* SQL like query tool to query data stored in HDFS and other filesystem that integrate with Hadoop.
* Deveoped by facebook.
* It processes structrued data that can be stored into tables
* Hive query is converted into MR program and that will be run on HDFS.
* Hive is NOT a database. It points to data in HDFS
* Hive is NOT tool for OLTP. Does not provide row level insert, update, delete.
* Not used when fast response time is needed. Used where high latency is acceptable with batch processing.
* Hive is built on write once and read many concept. SQL is built on write many and read many concept.
* Hive is good for batch processing, SQL for transaction processing.

### Architecture
#### Hive CLI
* UI, user directly interacts via this. Hive CLI, web interface and thrift server (JDBC/ODBC connection).

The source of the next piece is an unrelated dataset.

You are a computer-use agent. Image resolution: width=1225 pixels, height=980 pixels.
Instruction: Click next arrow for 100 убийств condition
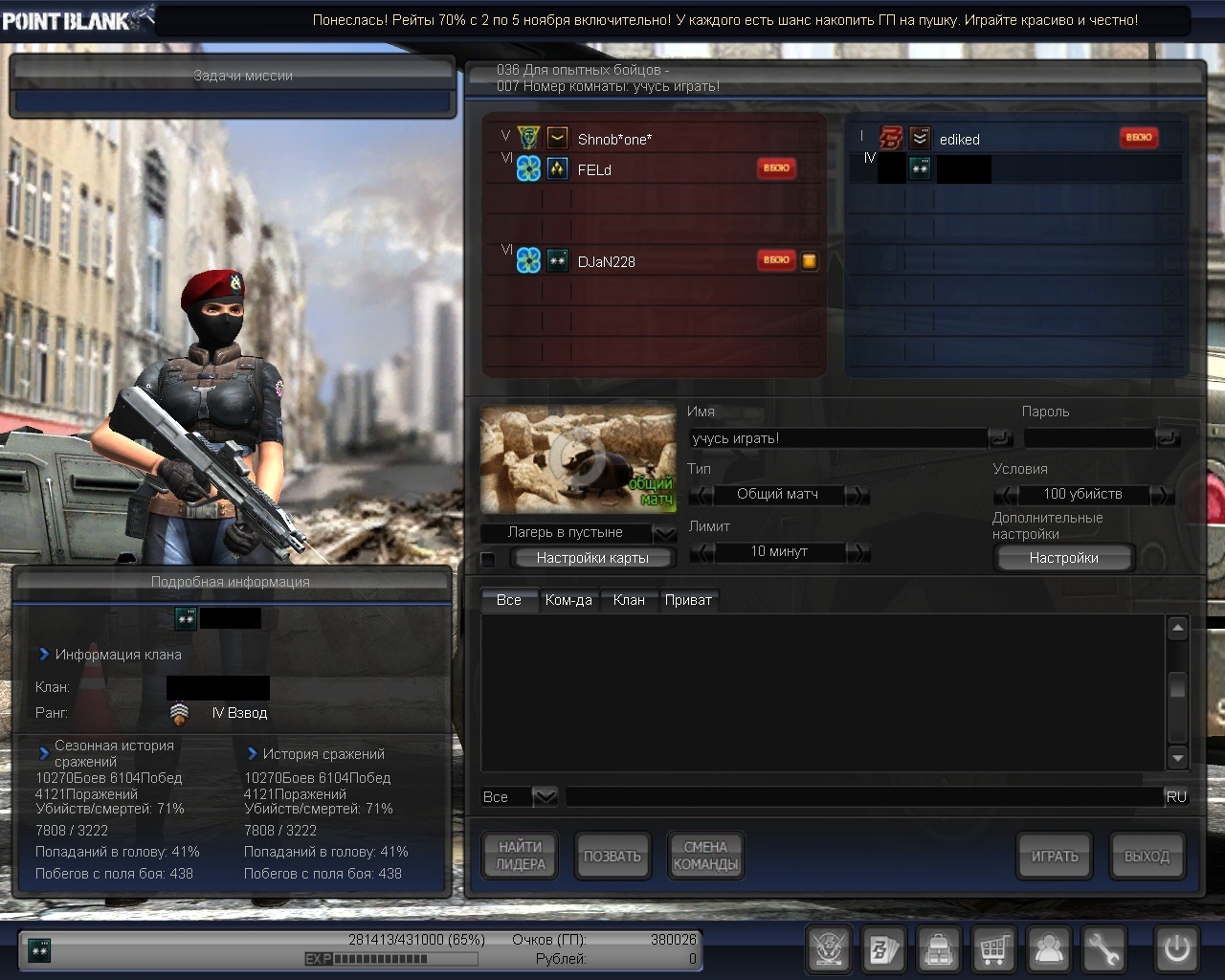[1162, 495]
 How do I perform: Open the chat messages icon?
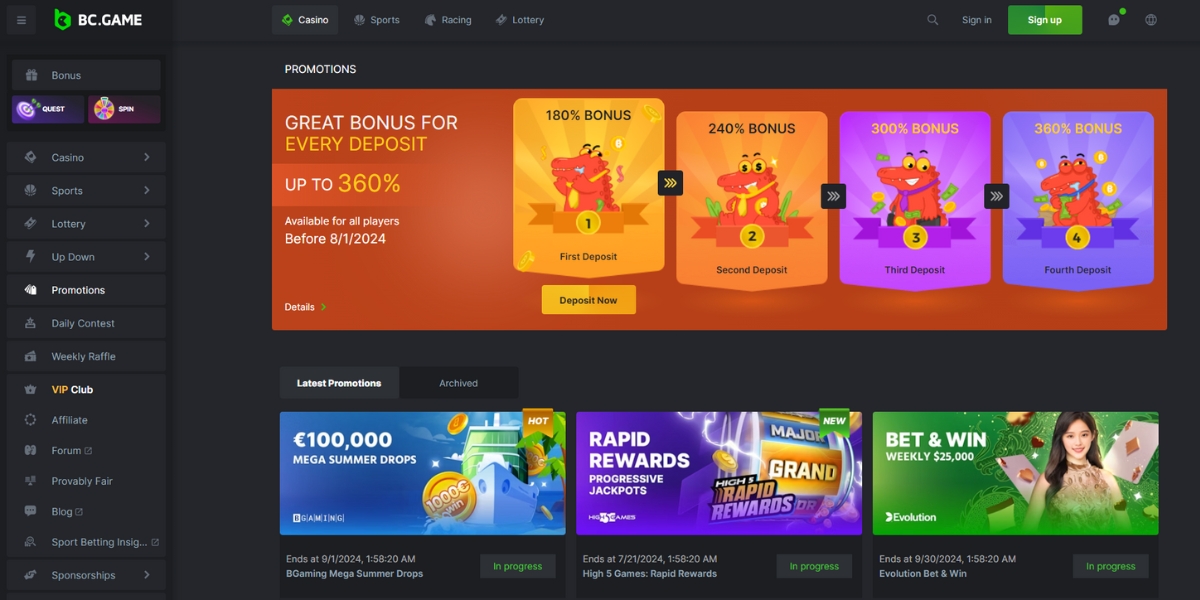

* Driver, Convert SQL query to MR program with help of compiler. Receives query from UI.
* Compiler: Convert Hive SQL query to MR program. Also create execution plan with help of metastore.
* Metastore is small db which has all structural info like, table, partition, number of columns and its data type, serializer, deseializer.
    - It is not stored on HDFS, as it requires to have random reads and update, HDFS is good for sequential read.
* Execution engine is connected with hadoop framework. Executes plan created by compile. Contacts name node and resource manager to fetch desired data

* We have to create database to store metadata of our table. It will NOT store actual data, actual data is in HDFS.
* It is called metastore.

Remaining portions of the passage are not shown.